### REQUIREMENT
Return every one of the lines below verbatim, with no alterations.

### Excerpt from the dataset
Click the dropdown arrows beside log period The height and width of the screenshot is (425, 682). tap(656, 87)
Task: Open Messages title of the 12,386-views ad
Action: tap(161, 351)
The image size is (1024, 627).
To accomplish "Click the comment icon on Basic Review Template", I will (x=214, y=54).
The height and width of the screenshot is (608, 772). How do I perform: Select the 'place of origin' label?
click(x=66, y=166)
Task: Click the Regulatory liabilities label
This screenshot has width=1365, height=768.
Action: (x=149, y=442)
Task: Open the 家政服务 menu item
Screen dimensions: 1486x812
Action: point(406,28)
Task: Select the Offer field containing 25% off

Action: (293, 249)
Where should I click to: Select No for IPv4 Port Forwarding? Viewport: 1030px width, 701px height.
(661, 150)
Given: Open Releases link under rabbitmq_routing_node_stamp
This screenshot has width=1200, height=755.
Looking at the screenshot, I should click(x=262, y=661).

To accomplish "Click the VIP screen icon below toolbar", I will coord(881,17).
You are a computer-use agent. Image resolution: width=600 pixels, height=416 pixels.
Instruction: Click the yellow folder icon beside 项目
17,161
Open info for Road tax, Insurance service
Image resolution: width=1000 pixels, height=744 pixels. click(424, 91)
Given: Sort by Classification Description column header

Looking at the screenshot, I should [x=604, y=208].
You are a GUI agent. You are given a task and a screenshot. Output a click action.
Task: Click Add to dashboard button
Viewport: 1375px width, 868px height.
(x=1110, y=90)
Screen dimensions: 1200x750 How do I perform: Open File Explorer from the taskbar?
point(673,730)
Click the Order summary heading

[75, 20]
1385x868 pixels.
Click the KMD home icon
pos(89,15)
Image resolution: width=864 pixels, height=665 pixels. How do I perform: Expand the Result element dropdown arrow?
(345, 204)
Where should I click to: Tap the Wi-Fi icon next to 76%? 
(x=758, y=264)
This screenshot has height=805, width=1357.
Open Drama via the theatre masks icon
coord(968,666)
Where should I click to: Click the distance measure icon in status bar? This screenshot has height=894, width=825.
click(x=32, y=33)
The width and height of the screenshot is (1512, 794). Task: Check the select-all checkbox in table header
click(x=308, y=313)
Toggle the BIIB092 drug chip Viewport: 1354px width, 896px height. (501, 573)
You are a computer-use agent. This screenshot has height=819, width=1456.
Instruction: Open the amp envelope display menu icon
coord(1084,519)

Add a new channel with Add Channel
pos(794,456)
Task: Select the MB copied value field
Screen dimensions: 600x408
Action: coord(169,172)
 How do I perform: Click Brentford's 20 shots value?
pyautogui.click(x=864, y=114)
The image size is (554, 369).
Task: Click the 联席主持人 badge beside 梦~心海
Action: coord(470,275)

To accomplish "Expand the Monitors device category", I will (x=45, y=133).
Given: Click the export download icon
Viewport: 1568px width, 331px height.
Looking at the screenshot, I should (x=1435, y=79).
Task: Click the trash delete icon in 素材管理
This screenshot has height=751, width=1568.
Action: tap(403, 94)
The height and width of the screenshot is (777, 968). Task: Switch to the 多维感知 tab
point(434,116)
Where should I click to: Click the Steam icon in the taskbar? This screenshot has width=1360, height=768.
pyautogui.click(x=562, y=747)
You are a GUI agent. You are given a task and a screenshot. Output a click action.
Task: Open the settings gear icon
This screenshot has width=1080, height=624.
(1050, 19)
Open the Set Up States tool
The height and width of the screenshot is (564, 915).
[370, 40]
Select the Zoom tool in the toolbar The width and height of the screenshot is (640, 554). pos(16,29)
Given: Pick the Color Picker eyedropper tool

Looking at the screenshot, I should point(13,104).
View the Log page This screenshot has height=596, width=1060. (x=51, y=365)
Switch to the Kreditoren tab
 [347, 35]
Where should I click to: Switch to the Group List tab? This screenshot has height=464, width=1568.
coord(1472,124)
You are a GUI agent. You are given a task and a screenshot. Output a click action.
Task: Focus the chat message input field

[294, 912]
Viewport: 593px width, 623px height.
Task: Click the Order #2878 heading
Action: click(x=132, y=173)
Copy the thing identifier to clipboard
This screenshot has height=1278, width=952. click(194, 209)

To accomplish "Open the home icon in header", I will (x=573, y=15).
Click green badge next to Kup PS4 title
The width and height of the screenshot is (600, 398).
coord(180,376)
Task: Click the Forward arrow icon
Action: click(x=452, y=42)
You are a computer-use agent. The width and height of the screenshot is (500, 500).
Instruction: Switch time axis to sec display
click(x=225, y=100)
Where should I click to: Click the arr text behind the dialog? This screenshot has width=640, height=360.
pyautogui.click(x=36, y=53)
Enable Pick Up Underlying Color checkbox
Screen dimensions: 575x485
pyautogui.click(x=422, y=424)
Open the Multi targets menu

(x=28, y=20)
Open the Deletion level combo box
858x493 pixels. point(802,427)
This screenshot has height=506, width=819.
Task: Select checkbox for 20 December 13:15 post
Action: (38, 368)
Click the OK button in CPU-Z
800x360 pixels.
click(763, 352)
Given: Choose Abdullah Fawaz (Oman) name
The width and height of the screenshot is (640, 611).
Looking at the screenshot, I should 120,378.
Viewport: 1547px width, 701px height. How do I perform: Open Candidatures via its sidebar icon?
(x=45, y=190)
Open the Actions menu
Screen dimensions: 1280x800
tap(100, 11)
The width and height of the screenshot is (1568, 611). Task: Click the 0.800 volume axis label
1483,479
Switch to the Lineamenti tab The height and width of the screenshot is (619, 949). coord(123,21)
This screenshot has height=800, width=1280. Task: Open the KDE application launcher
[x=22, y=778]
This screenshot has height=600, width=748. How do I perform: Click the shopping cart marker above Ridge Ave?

### WRITTEN ANSWER
Click the dropdown arrows beside log period The height and width of the screenshot is (425, 682). tap(656, 87)
Task: Open Messages title of the 12,386-views ad
Action: tap(161, 351)
The image size is (1024, 627).
To accomplish "Click the comment icon on Basic Review Template", I will (x=214, y=54).
The height and width of the screenshot is (608, 772). How do I perform: Select the 'place of origin' label?
click(x=66, y=166)
Task: Click the Regulatory liabilities label
This screenshot has width=1365, height=768.
Action: (x=149, y=442)
Task: Open the 家政服务 menu item
Screen dimensions: 1486x812
Action: point(406,28)
Task: Select the Offer field containing 25% off

Action: (293, 249)
Where should I click to: Select No for IPv4 Port Forwarding? Viewport: 1030px width, 701px height.
(661, 150)
Given: Open Releases link under rabbitmq_routing_node_stamp
This screenshot has width=1200, height=755.
Looking at the screenshot, I should click(x=262, y=661).

To accomplish "Click the VIP screen icon below toolbar", I will coord(881,17).
You are a computer-use agent. Image resolution: width=600 pixels, height=416 pixels.
Instruction: Click the yellow folder icon beside 项目
17,161
Open info for Road tax, Insurance service
Image resolution: width=1000 pixels, height=744 pixels. click(424, 91)
Given: Sort by Classification Description column header

Looking at the screenshot, I should [x=604, y=208].
You are a GUI agent. You are given a task and a screenshot. Output a click action.
Task: Click Add to dashboard button
Viewport: 1375px width, 868px height.
(x=1110, y=90)
Screen dimensions: 1200x750 How do I perform: Open File Explorer from the taskbar?
point(673,730)
Click the Order summary heading

[75, 20]
1385x868 pixels.
Click the KMD home icon
pos(89,15)
Image resolution: width=864 pixels, height=665 pixels. How do I perform: Expand the Result element dropdown arrow?
(345, 204)
Where should I click to: Tap the Wi-Fi icon next to 76%? 
(x=758, y=264)
This screenshot has height=805, width=1357.
Open Drama via the theatre masks icon
coord(968,666)
Where should I click to: Click the distance measure icon in status bar? This screenshot has height=894, width=825.
click(x=32, y=33)
The width and height of the screenshot is (1512, 794). Task: Check the select-all checkbox in table header
click(x=308, y=313)
Toggle the BIIB092 drug chip Viewport: 1354px width, 896px height. (501, 573)
You are a computer-use agent. This screenshot has height=819, width=1456.
Instruction: Open the amp envelope display menu icon
coord(1084,519)

Add a new channel with Add Channel
pos(794,456)
Task: Select the MB copied value field
Screen dimensions: 600x408
Action: coord(169,172)
 How do I perform: Click Brentford's 20 shots value?
pyautogui.click(x=864, y=114)
The image size is (554, 369).
Task: Click the 联席主持人 badge beside 梦~心海
Action: coord(470,275)

To accomplish "Expand the Monitors device category", I will (x=45, y=133).
Given: Click the export download icon
Viewport: 1568px width, 331px height.
Looking at the screenshot, I should (x=1435, y=79).
Task: Click the trash delete icon in 素材管理
This screenshot has height=751, width=1568.
Action: tap(403, 94)
The height and width of the screenshot is (777, 968). Task: Switch to the 多维感知 tab
point(434,116)
Where should I click to: Click the Steam icon in the taskbar? This screenshot has width=1360, height=768.
pyautogui.click(x=562, y=747)
You are a GUI agent. You are given a task and a screenshot. Output a click action.
Task: Open the settings gear icon
This screenshot has width=1080, height=624.
(1050, 19)
Open the Set Up States tool
The height and width of the screenshot is (564, 915).
[370, 40]
Select the Zoom tool in the toolbar The width and height of the screenshot is (640, 554). pos(16,29)
Given: Pick the Color Picker eyedropper tool

Looking at the screenshot, I should point(13,104).
View the Log page This screenshot has height=596, width=1060. (x=51, y=365)
Switch to the Kreditoren tab
 [347, 35]
Where should I click to: Switch to the Group List tab? This screenshot has height=464, width=1568.
coord(1472,124)
You are a GUI agent. You are given a task and a screenshot. Output a click action.
Task: Focus the chat message input field

[294, 912]
Viewport: 593px width, 623px height.
Task: Click the Order #2878 heading
Action: click(x=132, y=173)
Copy the thing identifier to clipboard
This screenshot has height=1278, width=952. click(194, 209)

To accomplish "Open the home icon in header", I will (x=573, y=15).
Click green badge next to Kup PS4 title
The width and height of the screenshot is (600, 398).
coord(180,376)
Task: Click the Forward arrow icon
Action: click(x=452, y=42)
You are a computer-use agent. The width and height of the screenshot is (500, 500).
Instruction: Switch time axis to sec display
click(x=225, y=100)
Where should I click to: Click the arr text behind the dialog? This screenshot has width=640, height=360.
pyautogui.click(x=36, y=53)
Enable Pick Up Underlying Color checkbox
Screen dimensions: 575x485
pyautogui.click(x=422, y=424)
Open the Multi targets menu

(x=28, y=20)
Open the Deletion level combo box
858x493 pixels. point(802,427)
This screenshot has height=506, width=819.
Task: Select checkbox for 20 December 13:15 post
Action: (38, 368)
Click the OK button in CPU-Z
800x360 pixels.
click(763, 352)
Given: Choose Abdullah Fawaz (Oman) name
The width and height of the screenshot is (640, 611).
Looking at the screenshot, I should 120,378.
Viewport: 1547px width, 701px height. How do I perform: Open Candidatures via its sidebar icon?
(x=45, y=190)
Open the Actions menu
Screen dimensions: 1280x800
tap(100, 11)
The width and height of the screenshot is (1568, 611). Task: Click the 0.800 volume axis label
1483,479
Switch to the Lineamenti tab The height and width of the screenshot is (619, 949). coord(123,21)
This screenshot has height=800, width=1280. Task: Open the KDE application launcher
[x=22, y=778]
This screenshot has height=600, width=748. How do I perform: Click the shopping cart marker above Ridge Ave?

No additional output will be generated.